[DATA Boundary: Start]
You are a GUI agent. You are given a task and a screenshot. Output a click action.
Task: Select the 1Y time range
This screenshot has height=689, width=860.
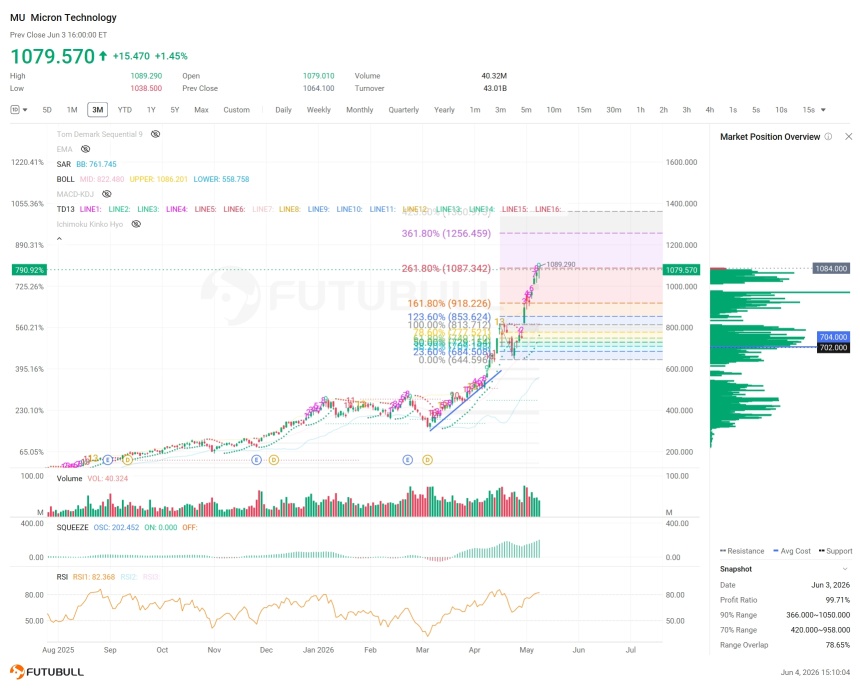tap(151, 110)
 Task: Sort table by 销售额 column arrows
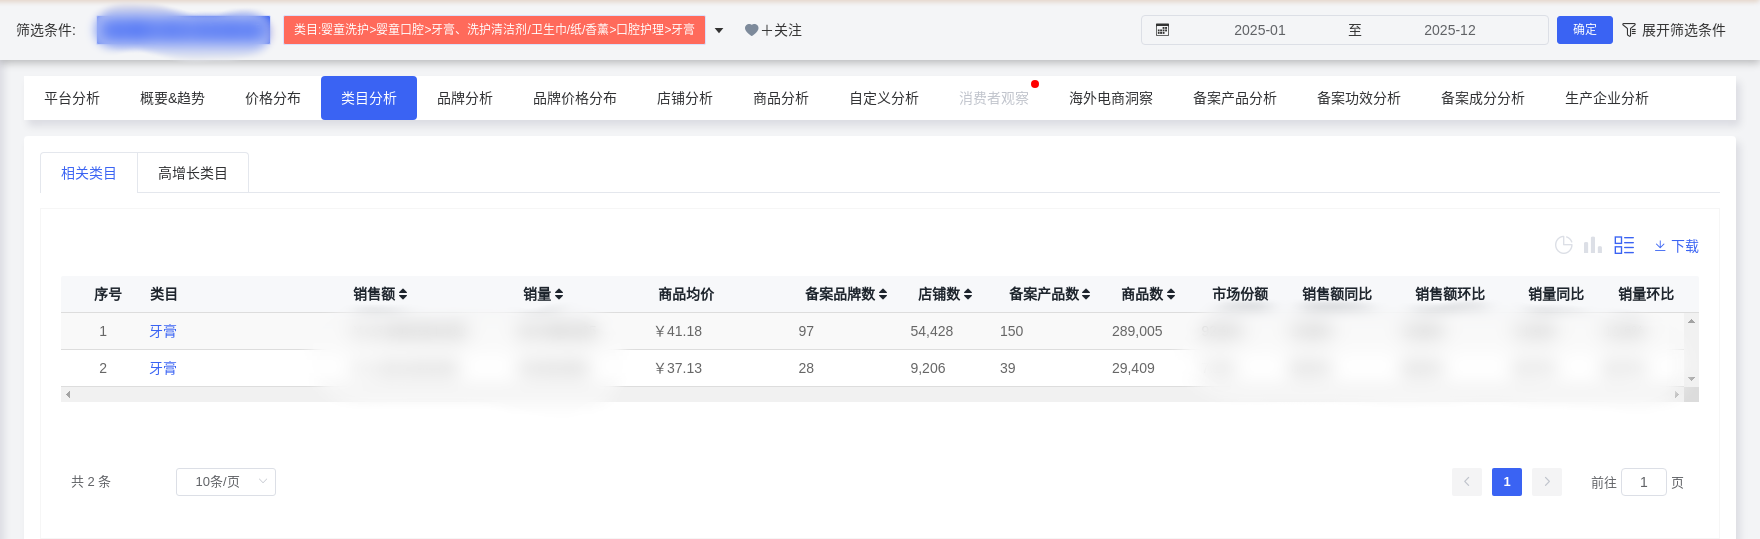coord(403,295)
[DATA Boundary: End]
EXERCISE DESCRIPTION — Please repeat everything in the data above except the pictures, exactly as it reads.

TASK RESPONSE —
You are a GUI agent. You are given a task and a screenshot. Output a click action.
Task: Select the 1Y time range
This screenshot has height=689, width=860.
tap(151, 110)
 Task: Sort table by 销售额 column arrows
coord(403,295)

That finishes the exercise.